*** Block opens ***

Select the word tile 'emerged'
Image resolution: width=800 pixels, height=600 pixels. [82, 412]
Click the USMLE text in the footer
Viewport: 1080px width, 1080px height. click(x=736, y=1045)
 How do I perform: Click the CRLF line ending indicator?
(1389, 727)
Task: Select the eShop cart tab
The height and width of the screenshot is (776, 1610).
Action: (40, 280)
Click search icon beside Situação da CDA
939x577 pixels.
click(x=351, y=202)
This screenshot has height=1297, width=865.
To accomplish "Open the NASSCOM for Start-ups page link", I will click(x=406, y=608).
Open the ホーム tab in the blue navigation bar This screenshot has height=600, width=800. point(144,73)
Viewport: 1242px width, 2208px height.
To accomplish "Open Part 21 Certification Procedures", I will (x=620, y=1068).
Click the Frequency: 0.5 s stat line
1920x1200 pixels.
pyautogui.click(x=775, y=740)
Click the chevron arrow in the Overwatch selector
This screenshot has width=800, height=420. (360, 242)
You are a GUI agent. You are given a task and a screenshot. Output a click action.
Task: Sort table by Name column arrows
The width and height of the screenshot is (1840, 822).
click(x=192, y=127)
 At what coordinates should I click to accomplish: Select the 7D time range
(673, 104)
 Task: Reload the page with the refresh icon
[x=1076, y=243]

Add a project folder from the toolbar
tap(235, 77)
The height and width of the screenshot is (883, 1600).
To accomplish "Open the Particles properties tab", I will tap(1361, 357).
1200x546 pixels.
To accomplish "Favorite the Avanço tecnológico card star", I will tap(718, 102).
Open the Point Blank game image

*** Block closes ***

• [What the task asks] Every record must be retyped so that it matches the original exactly.

• [Task answer]
Select the word tile 'emerged'
Image resolution: width=800 pixels, height=600 pixels. [82, 412]
Click the USMLE text in the footer
Viewport: 1080px width, 1080px height. click(x=736, y=1045)
 How do I perform: Click the CRLF line ending indicator?
(1389, 727)
Task: Select the eShop cart tab
The height and width of the screenshot is (776, 1610).
Action: (40, 280)
Click search icon beside Situação da CDA
939x577 pixels.
click(x=351, y=202)
This screenshot has height=1297, width=865.
To accomplish "Open the NASSCOM for Start-ups page link", I will click(x=406, y=608).
Open the ホーム tab in the blue navigation bar This screenshot has height=600, width=800. point(144,73)
Viewport: 1242px width, 2208px height.
To accomplish "Open Part 21 Certification Procedures", I will (x=620, y=1068).
Click the Frequency: 0.5 s stat line
1920x1200 pixels.
pyautogui.click(x=775, y=740)
Click the chevron arrow in the Overwatch selector
This screenshot has width=800, height=420. (360, 242)
You are a GUI agent. You are given a task and a screenshot. Output a click action.
Task: Sort table by Name column arrows
The width and height of the screenshot is (1840, 822).
click(x=192, y=127)
 At what coordinates should I click to accomplish: Select the 7D time range
(673, 104)
 Task: Reload the page with the refresh icon
[x=1076, y=243]

Add a project folder from the toolbar
tap(235, 77)
The height and width of the screenshot is (883, 1600).
To accomplish "Open the Particles properties tab", I will tap(1361, 357).
1200x546 pixels.
To accomplish "Favorite the Avanço tecnológico card star", I will tap(718, 102).
Open the Point Blank game image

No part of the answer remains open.